Re: Execution of action: JobModelVersionChange failed.

2020-03-22 Thread Bharath Kumara Subramanian
Hi Omkar,

The errors are related to timeouts during shutdown which gets triggered
during a rebalance. Whenever a new processor joins the quorum or leaves the
quorum, a rebalance is triggered which requires all the existing processors
to shutdown its container before agreeing on the new job model.
In your case, it looks like the container is taking beyond the configured
timeout (task.shutdown.ms) and hence throwing an exception.

Do you know what is taking so long in your shutdown sequence?

Meanwhile, you can start by increasing the shutdown timeout to a higher
value.
*Note:* You will need to account for the increase in the *consensus timeout*
- the time the leader of the quorum will wait for other participants to
agree on the new job model. If the other processors are still in the
shutdown phase, the leader may end up expiring the current barrier and
trigger another rebalance.

For e.g. if the current setup is
*task.shutdown.ms  = 1*
*job.coordinator.zk.consensus.timeout.ms
 = 3*
then your new setup will roughly (depending on how much room you already
have between these two configurations) need to be following where "*x*" -
denotes the increase in the value
*task.shutdown.ms  = 1 + x*
*job.coordinator.zk.consensus.timeout.ms
 = 3 + x*
Let me know how it goes.

Thanks,
Bharath

On Sat, Mar 21, 2020 at 3:17 PM Deshpande, Omkar
 wrote:

> We are using beam with samza runner - beam.version 2.19.0, samza.version
> 1.3.0
>
> And we are seeing the following excption frequently. Should we be tweaking
> some configuration?

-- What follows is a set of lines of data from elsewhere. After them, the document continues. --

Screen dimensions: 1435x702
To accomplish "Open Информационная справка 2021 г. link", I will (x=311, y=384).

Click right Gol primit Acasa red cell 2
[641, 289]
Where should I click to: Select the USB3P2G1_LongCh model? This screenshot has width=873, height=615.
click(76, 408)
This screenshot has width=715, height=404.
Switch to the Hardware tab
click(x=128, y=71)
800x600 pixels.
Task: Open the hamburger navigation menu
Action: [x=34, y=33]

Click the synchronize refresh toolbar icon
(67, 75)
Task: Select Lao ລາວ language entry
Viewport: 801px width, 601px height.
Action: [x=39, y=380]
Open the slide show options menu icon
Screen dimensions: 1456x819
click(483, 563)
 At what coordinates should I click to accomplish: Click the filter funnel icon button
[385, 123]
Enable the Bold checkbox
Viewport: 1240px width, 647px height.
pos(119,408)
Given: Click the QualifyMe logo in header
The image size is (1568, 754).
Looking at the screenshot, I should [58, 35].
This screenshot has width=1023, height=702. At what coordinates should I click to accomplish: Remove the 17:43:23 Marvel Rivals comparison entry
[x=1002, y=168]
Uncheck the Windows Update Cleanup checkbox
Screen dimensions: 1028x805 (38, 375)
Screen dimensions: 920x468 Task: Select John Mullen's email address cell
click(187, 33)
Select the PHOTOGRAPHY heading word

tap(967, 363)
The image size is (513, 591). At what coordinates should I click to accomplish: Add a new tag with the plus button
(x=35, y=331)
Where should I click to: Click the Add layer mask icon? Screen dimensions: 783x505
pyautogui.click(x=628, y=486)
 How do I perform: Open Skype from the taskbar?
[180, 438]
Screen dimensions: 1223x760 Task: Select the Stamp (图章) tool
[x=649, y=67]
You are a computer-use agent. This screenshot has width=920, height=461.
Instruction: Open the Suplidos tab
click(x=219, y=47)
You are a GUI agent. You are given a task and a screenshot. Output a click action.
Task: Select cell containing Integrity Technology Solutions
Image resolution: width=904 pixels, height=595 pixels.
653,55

Does this point to any network connectivity issue?
>
> 2020/03/21 21:42:09.896 INFO  o.a.s.zk.ZkBarrierForVersionUpgrade -
> Subscribing data changes on the path:
> /app-clickstreamc360pl127-v1327c712f-fd45-4a67-ba80-7baae72e1f62/clickstreamc360pl127-v1327c712f-fd45-4a67-ba80-7baae72e1f62-coordinationData/jobModelGeneration/jobModelUpgradeBarrier/versionBarriers/barrier_151/barrier_state
> for barrier version: 151.
> 2020/03/21 21:42:09.896 ERROR o.a.s.zk.ScheduleAfterDebounceTime -
> Execution of action: JobModelVersionChange failed.
> java.lang.IllegalStateException: ZkClient already closed!
> at
> org.I0Itec.zkclient.ZkClient.retryUntilConnected(ZkClient.java:987)
> at org.I0Itec.zkclient.ZkClient.watchForData(ZkClient.java:1158)
> at
> org.I0Itec.zkclient.ZkClient.subscribeDataChanges(ZkClient.java:194)
> at
> org.apache.samza.zk.ZkUtils.subscribeDataChanges(ZkUtils.java:337)
> at
> org.apache.samza.zk.ZkBarrierForVersionUpgrade.join(ZkBarrierForVersionUpgrade.java:144)
> at
> org.apache.samza.zk.ZkJobCoordinator$ZkJobModelVersionChangeHandler.lambda$doHandleDataChange$0(ZkJobCoordinator.java:536)
> at
> org.apache.samza.zk.ScheduleAfterDebounceTime.lambda$getScheduleableAction$0(ScheduleAfterDebounceTime.java:169)
> at
> java.util.concurrent.Executors$RunnableAdapter.call(Executors.java:511)
> at java.util.concurrent.FutureTask.run(FutureTask.java:266)
> at
> java.util.concurrent.ScheduledThreadPoolExecutor$ScheduledFutureTask.access$201(ScheduledThreadPoolExecutor.java:180)
> at
> java.util.concurrent.ScheduledThreadPoolExecutor$ScheduledFutureTask.run(ScheduledThreadPoolExecutor.java:293)
> at
> java.util.concurrent.ThreadPoolExecutor.runWorker(ThreadPoolExecutor.java:1149)
> at
> java.util.concurrent.ThreadPoolExecutor$Worker.run(ThreadPoolExecutor.java:624)
> at java.lang.Thread.run(Thread.java:748)
> 2020/03/21 21:42:09.897 ERROR org.apache.samza.zk.ZkJobCoordinator -
> Received exception in debounce timer! Stopping the job coordinator
> java.lang.IllegalStateException: ZkClient already closed!
> at
> org.I0Itec.zkclient.ZkClient.retryUntilConnected(ZkClient.java:987)
> at org.I0Itec.zkclient.ZkClient.watchForData(ZkClient.java:1158)
> at
> org.I0Itec.zkclient.ZkClient.subscribeDataChanges(ZkClient.java:194)
> at
> org.apache.samza.zk.ZkUtils.subscribeDataChanges(ZkUtils.java:337)
> at
> org.apache.samza.zk.ZkBarrierForVersionUpgrade.join(ZkBarrierForVersionUpgrade.java:144)
> at
> org.apache.samza.zk.ZkJobCoordinator$ZkJobModelVersionChangeHandler.lambda$doHandleDataChange$0(ZkJobCoordinator.java:536)
> at
> org.apache.samza.zk.ScheduleAfterDebounceTime.lambda$getScheduleableAction$0(ScheduleAfterDebounceTime.java:169)
> at
> java.util.concurrent.Executors$RunnableAdapter.call(Executors.java:511)
> at java.util.concurrent.FutureTask.run(FutureTask.java:266)
> at
> java.util.concurrent.ScheduledThreadPoolExecutor$ScheduledFutureTask.access$201(ScheduledThreadPoolExecutor.java:180)
> at
> java.util.concurrent.ScheduledThreadPoolExecutor$ScheduledFutureTask.run(ScheduledThreadPoolExecutor.java:293)
> at
> 

Re: Execution of action: JobModelVersionChange failed.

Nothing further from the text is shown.